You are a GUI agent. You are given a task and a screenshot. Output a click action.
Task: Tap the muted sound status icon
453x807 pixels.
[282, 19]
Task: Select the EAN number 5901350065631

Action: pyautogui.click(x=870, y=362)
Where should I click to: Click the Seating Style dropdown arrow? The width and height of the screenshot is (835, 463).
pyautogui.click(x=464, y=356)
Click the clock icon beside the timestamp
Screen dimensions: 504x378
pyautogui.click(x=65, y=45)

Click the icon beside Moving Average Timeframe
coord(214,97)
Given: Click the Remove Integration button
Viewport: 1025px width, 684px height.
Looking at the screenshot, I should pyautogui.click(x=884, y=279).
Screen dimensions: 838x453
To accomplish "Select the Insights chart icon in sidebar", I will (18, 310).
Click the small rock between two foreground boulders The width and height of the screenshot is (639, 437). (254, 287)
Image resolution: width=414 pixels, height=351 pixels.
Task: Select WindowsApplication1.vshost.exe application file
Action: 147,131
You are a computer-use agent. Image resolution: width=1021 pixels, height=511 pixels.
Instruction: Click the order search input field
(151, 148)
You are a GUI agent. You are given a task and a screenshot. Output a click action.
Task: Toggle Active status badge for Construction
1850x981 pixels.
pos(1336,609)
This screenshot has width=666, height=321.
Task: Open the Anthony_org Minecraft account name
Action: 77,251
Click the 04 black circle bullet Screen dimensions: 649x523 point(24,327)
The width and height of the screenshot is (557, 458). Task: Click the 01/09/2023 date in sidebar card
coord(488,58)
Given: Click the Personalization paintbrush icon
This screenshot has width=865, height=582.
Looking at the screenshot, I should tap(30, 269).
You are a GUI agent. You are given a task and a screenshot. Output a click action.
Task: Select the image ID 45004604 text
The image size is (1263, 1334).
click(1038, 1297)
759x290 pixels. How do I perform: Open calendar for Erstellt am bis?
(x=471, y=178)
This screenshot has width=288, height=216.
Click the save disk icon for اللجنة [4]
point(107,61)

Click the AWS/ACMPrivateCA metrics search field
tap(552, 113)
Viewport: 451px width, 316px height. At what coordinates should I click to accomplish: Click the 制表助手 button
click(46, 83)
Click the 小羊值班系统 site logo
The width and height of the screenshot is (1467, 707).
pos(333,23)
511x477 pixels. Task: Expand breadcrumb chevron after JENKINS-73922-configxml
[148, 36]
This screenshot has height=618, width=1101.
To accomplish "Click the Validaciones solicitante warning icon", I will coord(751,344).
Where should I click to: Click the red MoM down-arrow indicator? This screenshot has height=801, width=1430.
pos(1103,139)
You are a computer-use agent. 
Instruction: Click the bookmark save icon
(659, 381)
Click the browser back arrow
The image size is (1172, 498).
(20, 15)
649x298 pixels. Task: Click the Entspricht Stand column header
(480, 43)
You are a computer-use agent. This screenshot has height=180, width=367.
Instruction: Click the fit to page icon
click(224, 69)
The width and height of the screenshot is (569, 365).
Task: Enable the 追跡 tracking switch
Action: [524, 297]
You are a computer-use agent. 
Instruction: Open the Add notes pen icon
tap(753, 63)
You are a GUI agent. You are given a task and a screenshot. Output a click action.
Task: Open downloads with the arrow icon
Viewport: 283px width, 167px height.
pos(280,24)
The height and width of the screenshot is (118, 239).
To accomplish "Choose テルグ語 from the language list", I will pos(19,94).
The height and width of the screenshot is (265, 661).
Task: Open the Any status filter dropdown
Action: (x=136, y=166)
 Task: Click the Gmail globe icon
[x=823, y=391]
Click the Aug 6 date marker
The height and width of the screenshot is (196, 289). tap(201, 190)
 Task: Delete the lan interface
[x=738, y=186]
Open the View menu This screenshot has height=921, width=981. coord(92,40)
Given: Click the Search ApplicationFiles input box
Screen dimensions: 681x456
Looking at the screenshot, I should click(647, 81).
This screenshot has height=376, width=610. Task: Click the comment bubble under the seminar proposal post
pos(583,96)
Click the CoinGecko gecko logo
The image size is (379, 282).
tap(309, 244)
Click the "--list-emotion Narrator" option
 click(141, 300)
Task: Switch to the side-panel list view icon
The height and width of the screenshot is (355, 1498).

Objective: Rewrite all the rows above as a numbered list, leaving out any blank lines.

Output below:
1. You are a GUI agent. You are given a task and a screenshot. Output a click action.
2. Task: Tap the muted sound status icon
3. 453x807 pixels.
4. [282, 19]
5. Task: Select the EAN number 5901350065631
6. Action: pyautogui.click(x=870, y=362)
7. Where should I click to: Click the Seating Style dropdown arrow? The width and height of the screenshot is (835, 463).
8. pyautogui.click(x=464, y=356)
9. Click the clock icon beside the timestamp
10. Screen dimensions: 504x378
11. pyautogui.click(x=65, y=45)
12. Click the icon beside Moving Average Timeframe
13. coord(214,97)
14. Given: Click the Remove Integration button
15. Viewport: 1025px width, 684px height.
16. Looking at the screenshot, I should pyautogui.click(x=884, y=279).
17. Screen dimensions: 838x453
18. To accomplish "Select the Insights chart icon in sidebar", I will (18, 310).
19. Click the small rock between two foreground boulders The width and height of the screenshot is (639, 437). (254, 287)
20. Image resolution: width=414 pixels, height=351 pixels.
21. Task: Select WindowsApplication1.vshost.exe application file
22. Action: 147,131
23. You are a computer-use agent. Image resolution: width=1021 pixels, height=511 pixels.
24. Instruction: Click the order search input field
25. (151, 148)
26. You are a GUI agent. You are given a task and a screenshot. Output a click action.
27. Task: Toggle Active status badge for Construction
28. 1850x981 pixels.
29. pos(1336,609)
30. This screenshot has width=666, height=321.
31. Task: Open the Anthony_org Minecraft account name
32. Action: 77,251
33. Click the 04 black circle bullet Screen dimensions: 649x523 point(24,327)
34. The width and height of the screenshot is (557, 458). Task: Click the 01/09/2023 date in sidebar card
35. coord(488,58)
36. Given: Click the Personalization paintbrush icon
37. This screenshot has width=865, height=582.
38. Looking at the screenshot, I should tap(30, 269).
39. You are a GUI agent. You are given a task and a screenshot. Output a click action.
40. Task: Select the image ID 45004604 text
41. The image size is (1263, 1334).
42. click(1038, 1297)
43. 759x290 pixels. How do I perform: Open calendar for Erstellt am bis?
44. (x=471, y=178)
45. This screenshot has width=288, height=216.
46. Click the save disk icon for اللجنة [4]
47. point(107,61)
48. Click the AWS/ACMPrivateCA metrics search field
49. tap(552, 113)
50. Viewport: 451px width, 316px height. At what coordinates should I click to accomplish: Click the 制表助手 button
51. click(46, 83)
52. Click the 小羊值班系统 site logo
53. The width and height of the screenshot is (1467, 707).
54. pos(333,23)
55. 511x477 pixels. Task: Expand breadcrumb chevron after JENKINS-73922-configxml
56. [148, 36]
57. This screenshot has height=618, width=1101.
58. To accomplish "Click the Validaciones solicitante warning icon", I will coord(751,344).
59. Where should I click to: Click the red MoM down-arrow indicator? This screenshot has height=801, width=1430.
60. pos(1103,139)
61. You are a computer-use agent. 
62. Instruction: Click the bookmark save icon
63. (659, 381)
64. Click the browser back arrow
65. The image size is (1172, 498).
66. (20, 15)
67. 649x298 pixels. Task: Click the Entspricht Stand column header
68. (480, 43)
69. You are a computer-use agent. This screenshot has height=180, width=367.
70. Instruction: Click the fit to page icon
71. click(224, 69)
72. The width and height of the screenshot is (569, 365).
73. Task: Enable the 追跡 tracking switch
74. Action: [524, 297]
75. You are a computer-use agent. 
76. Instruction: Open the Add notes pen icon
77. tap(753, 63)
78. You are a GUI agent. You are given a task and a screenshot. Output a click action.
79. Task: Open downloads with the arrow icon
80. Viewport: 283px width, 167px height.
81. pos(280,24)
82. The height and width of the screenshot is (118, 239).
83. To accomplish "Choose テルグ語 from the language list", I will pos(19,94).
84. The height and width of the screenshot is (265, 661).
85. Task: Open the Any status filter dropdown
86. Action: (x=136, y=166)
87.  Task: Click the Gmail globe icon
88. [x=823, y=391]
89. Click the Aug 6 date marker
90. The height and width of the screenshot is (196, 289). tap(201, 190)
91.  Task: Delete the lan interface
92. [x=738, y=186]
93. Open the View menu This screenshot has height=921, width=981. coord(92,40)
94. Given: Click the Search ApplicationFiles input box
95. Screen dimensions: 681x456
96. Looking at the screenshot, I should click(647, 81).
97. This screenshot has height=376, width=610. Task: Click the comment bubble under the seminar proposal post
98. pos(583,96)
99. Click the CoinGecko gecko logo
100. The image size is (379, 282).
101. tap(309, 244)
102. Click the "--list-emotion Narrator" option
103.  click(141, 300)
104. Task: Switch to the side-panel list view icon
105. The height and width of the screenshot is (355, 1498).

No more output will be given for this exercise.